Behind the scenes of hurricane forecasting preparations, problems and ‘success’

AccuWeather meteorologists discuss Hurricane Dorian during one of their regular meetings to update its progress. (John Roach/AccuWeather)
With Hurricane Dorian bearing down on the United States Southeast coast, AccuWeather meteorologists shifted into overdrive to work on examining information, offering accurate forecasts and constantly analyzing ever-changing Dorian data.
So what do meteorologists worry about when it comes to hurricanes? What motivates them when it comes to making predictions that can impact millions of people – and save lives?
We asked five AccuWeather meteorologists working on Hurricane Dorian coverage to discuss everything that goes into hurricane forecasting.
What challenges exist with forecasting hurricanes?
Max Vido, meteorologist: “Small changes in a forecast track can bring significantly different impacts and damage to a given location. It’s always a challenge communicating the breadth of potential impacts for a given location several days out, knowing that the exact track of the tropical system will likely change.”

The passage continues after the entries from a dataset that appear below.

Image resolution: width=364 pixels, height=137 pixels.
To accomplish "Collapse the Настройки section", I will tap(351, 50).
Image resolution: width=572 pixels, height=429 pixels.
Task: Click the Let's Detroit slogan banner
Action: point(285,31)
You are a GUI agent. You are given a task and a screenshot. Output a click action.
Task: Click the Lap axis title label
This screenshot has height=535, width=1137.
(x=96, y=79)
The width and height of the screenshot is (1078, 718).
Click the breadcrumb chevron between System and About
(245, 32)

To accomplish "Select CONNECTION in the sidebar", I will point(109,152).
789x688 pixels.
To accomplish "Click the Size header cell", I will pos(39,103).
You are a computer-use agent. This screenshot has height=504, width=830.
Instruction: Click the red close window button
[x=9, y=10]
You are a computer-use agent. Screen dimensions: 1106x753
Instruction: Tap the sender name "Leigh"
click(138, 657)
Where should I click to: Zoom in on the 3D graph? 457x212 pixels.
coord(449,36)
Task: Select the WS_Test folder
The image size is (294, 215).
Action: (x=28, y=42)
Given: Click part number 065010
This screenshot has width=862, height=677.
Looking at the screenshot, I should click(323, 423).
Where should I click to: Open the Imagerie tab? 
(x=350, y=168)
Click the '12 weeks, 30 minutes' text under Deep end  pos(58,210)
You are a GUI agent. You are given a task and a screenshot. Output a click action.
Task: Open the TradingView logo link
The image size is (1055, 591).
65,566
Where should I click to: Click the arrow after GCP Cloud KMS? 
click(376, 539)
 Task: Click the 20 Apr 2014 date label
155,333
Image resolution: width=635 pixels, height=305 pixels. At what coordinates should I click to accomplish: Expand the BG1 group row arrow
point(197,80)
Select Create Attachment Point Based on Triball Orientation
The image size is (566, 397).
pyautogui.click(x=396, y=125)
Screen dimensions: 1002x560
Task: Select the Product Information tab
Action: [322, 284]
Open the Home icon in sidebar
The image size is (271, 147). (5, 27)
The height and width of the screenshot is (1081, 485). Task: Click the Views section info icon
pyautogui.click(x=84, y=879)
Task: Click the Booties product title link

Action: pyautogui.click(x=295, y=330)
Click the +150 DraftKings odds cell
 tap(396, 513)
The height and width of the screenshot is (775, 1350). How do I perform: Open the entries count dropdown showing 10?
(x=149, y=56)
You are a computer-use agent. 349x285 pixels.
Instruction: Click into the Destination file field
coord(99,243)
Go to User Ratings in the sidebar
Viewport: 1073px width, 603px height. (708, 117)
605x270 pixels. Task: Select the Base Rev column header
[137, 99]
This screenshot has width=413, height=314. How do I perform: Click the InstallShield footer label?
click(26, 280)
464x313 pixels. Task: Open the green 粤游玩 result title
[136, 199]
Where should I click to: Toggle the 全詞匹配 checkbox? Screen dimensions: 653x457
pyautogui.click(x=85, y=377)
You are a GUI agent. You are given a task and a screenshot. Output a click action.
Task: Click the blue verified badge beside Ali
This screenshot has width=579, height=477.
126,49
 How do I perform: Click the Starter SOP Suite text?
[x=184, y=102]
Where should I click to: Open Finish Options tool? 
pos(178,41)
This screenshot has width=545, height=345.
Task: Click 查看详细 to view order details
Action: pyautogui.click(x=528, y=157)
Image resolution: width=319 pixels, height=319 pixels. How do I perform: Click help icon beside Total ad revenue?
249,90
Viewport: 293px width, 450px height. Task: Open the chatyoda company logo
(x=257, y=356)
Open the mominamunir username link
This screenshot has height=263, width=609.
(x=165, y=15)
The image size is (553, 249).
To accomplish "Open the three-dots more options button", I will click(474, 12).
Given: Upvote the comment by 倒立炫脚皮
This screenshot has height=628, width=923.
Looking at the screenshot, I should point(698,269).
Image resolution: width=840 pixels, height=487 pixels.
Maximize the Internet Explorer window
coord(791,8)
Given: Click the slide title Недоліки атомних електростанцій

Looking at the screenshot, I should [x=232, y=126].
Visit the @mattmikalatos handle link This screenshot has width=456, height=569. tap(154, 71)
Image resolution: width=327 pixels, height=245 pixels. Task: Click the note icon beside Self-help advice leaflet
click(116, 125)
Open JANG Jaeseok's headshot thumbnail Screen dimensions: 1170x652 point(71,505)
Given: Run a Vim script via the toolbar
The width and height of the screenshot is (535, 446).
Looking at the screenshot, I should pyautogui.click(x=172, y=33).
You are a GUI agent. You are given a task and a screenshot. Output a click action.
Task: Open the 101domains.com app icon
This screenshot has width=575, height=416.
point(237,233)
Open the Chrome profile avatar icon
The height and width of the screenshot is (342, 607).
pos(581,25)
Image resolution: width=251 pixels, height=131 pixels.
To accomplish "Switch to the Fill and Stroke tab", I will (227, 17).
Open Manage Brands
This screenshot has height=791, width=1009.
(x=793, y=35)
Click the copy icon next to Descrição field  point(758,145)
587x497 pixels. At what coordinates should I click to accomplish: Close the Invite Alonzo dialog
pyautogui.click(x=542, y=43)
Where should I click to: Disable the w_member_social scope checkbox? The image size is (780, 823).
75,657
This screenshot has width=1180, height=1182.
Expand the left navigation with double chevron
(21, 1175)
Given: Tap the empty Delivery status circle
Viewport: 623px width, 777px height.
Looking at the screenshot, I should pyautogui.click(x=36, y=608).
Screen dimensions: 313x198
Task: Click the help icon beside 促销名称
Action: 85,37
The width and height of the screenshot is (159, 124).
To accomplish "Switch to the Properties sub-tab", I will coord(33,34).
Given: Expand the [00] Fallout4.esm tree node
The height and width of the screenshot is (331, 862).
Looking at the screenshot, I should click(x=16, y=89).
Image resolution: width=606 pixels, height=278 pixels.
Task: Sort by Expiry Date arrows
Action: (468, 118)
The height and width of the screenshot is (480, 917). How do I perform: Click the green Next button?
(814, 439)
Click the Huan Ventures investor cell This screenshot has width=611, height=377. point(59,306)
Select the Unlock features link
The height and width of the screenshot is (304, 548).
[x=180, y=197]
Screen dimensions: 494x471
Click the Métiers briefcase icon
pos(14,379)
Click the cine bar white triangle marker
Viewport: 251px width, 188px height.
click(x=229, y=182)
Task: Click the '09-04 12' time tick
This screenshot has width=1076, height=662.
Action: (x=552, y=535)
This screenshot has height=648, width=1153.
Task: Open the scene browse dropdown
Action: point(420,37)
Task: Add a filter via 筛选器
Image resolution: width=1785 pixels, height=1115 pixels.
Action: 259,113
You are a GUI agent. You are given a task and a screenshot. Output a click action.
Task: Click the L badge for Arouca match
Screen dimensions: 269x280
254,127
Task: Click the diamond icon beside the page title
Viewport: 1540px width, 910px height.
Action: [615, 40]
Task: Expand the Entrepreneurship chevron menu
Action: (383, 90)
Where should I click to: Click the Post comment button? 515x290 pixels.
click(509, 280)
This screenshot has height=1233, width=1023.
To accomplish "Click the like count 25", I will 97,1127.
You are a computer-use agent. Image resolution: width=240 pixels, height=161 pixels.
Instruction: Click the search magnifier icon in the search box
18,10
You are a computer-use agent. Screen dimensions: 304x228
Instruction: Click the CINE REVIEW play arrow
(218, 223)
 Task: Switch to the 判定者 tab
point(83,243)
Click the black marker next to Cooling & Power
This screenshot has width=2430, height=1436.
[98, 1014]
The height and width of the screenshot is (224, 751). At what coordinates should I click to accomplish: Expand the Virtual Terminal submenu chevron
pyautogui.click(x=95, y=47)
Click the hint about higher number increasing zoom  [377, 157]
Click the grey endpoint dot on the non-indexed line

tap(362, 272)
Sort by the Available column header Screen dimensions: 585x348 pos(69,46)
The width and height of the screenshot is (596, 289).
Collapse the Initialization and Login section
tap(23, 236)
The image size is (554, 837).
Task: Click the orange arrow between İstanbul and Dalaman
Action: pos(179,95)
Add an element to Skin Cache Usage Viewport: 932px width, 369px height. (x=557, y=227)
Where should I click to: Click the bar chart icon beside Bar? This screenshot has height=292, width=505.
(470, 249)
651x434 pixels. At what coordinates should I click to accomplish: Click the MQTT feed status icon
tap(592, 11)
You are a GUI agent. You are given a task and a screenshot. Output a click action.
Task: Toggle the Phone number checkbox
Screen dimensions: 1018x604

Alan Reppert, process improvement and technical innovation manager/senior meteorologist: “I think my biggest fear is how the forecast can go wrong and what might happen if it does go wrong. If a storm is forecast to go somewhere and goes somewhere else and brings catastrophic effects to some area we didn’t expect, that is what bothers me and keeps me up at night. This to me is my biggest thing with hurricane forecasting.”
What message do you hope to convey to people when a hurricane is headed their way?
Dan Pydynowski, forecasting shift supervisor/senior meteorologist: “You cannot just look at the hurricane’s center line; the cone or window of movement is there for a reason and impacts can extend hundreds of miles away from the center. Often, away from the immediate coast, the biggest threat is not surge or wind, but flooding rainfall. People get very caught up in the exact line and landfall point, and while there is a tremendous difference between being in the eyewall or not, impacts of heavy rain and damaging winds still will extend well away and inland from the center of a powerful storm. With a weaker and disorganized tropical storm, then the center line is even less important as the main threat usually ends up being flooding rainfall.”
Florida isn't the only state threatened by Hurricane Dorian. On Aug. 31, the South Carolina Emergency Division, based in West Columbia, South Carolina, prepared for the possibility of the hurricane coming into their neighborhood.
What can be learned from past hurricanes and hurricane forecasts?
Marshall Moss, vice president, forecasting and graphic operations: “Hurricane Katrina was certainly one where we had a debate about whether to say that ‘50% to 70% of New Orleans would be under water for days or weeks.’ That was a pretty heated debate. We’re a consensus forecasting center – it’s not Marshall Weather or Dan Weather or anybody else. But consensus is not a democracy – it’s not where everybody votes and we go with whichever one wins.
“We have subject matter experts who make the decision, but they make it based on listening to everybody’s input. That one in particular was a very, very heated debate because you have to have a level of confidence to go out and make the forecast that we did: ‘50% to 70% of the city would be under water for days or weeks.’ We said that on national news outlets and in our forecasts and if you’re wrong on that, you take a big hit.
“On the other hand, if we believe it and do not share the information, we have not helped people. Ultimately, our role is to improve people’s lives, to help them make the best decisions for themselves, their families, their assets and their businesses and not sharing information like that when we believe it would go against that philosophy.”
[Note: AccuWeather was cited by Congress for our Hurricane Katrina forecasts.]
Dan Kottlowski, expert senior meteorologist: “I remember Hurricane Belle in 1976 came up the East Coast during one of my first weeks at AccuWeather. Back then, we did not have radar, we did not have satellites; we were basically basing it on surface data and just maps. We were plotting up maps to see where this hurricane was going and looking at surface observations along the coast. You learn to use those things and I still use those today. I’ve never lost that – watching the barometric pressures fall and understanding how the wind is backing or varying with respect to the coast, and you know that that’s where the hurricane is going.
“People say ‘the good old days’ – I say it was the bad old days. Because we didn’t have enough information. Now we have so much information to use to make decisions better now than you ever have before. And you have a much better, much more educated staff.”
How do meteorologists handle being right when that means their hurricane prediction came true and the storm brought damage and destruction?
Moss: “The point of the win is the people who heard our messages and made the right decisions because of them. What matters is how many lives we saved and how many people we helped. That’s what drives me every day and that’s where my passion comes from; helping people, and that is what meteorologists are in the business for.”